[Given entries]
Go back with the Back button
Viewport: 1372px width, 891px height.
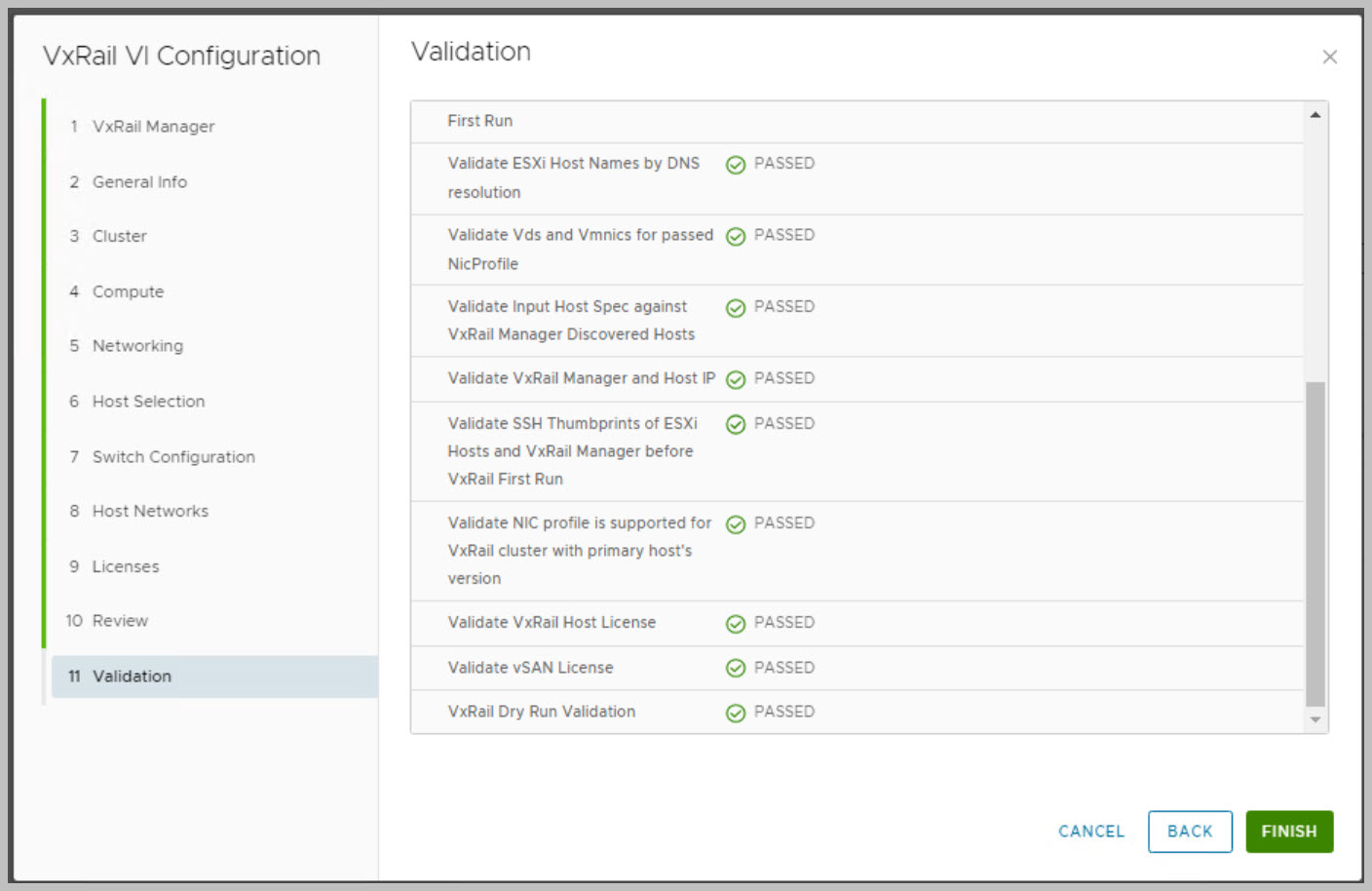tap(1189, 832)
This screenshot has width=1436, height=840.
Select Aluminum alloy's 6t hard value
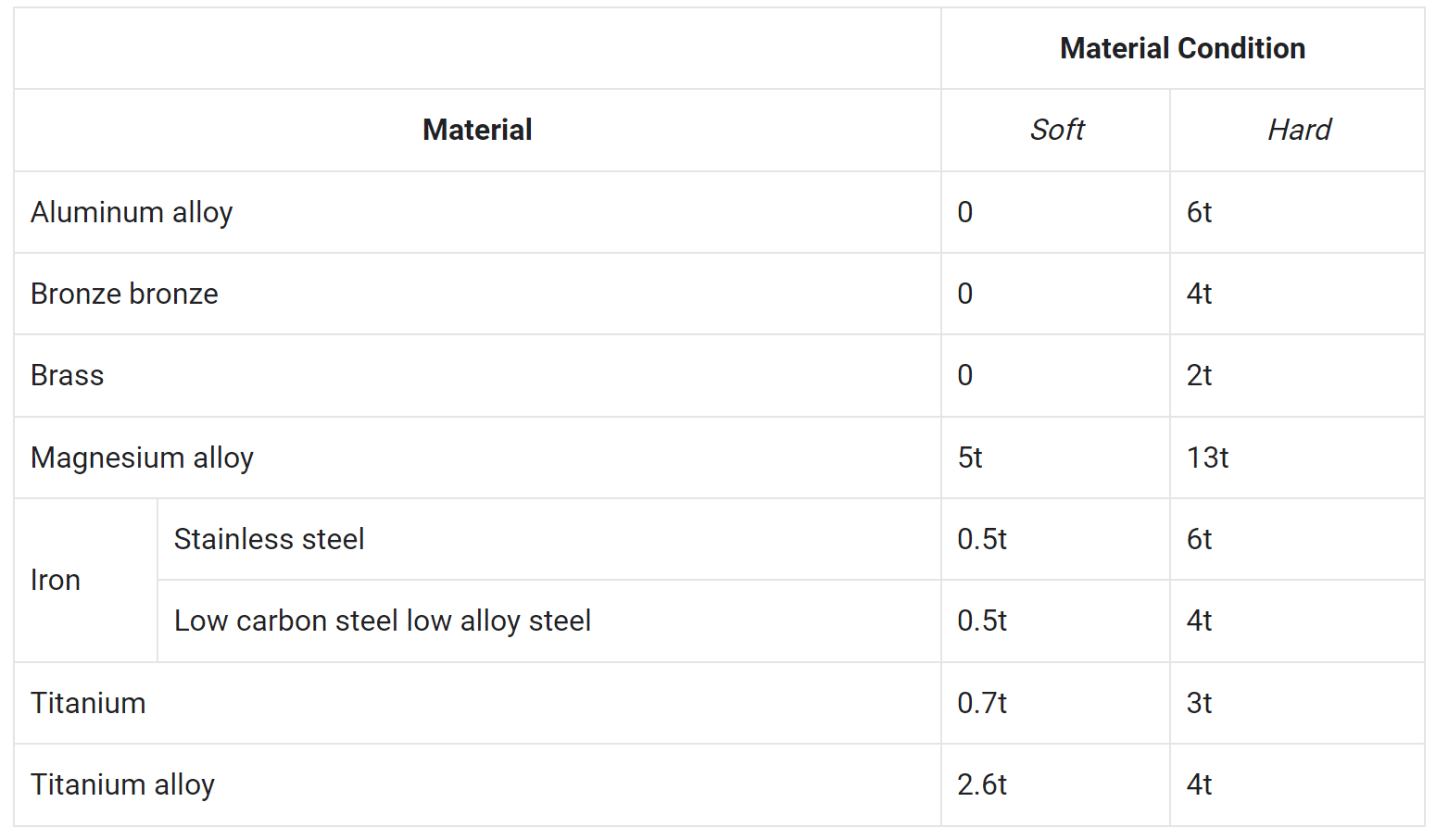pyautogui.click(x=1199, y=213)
[/Given entries]
- What to produce:
Copy the entire listing exactly but skip the pictures.

- Task response:
Go back with the Back button
Viewport: 1372px width, 891px height.
tap(1189, 832)
This screenshot has width=1436, height=840.
Select Aluminum alloy's 6t hard value
pyautogui.click(x=1199, y=213)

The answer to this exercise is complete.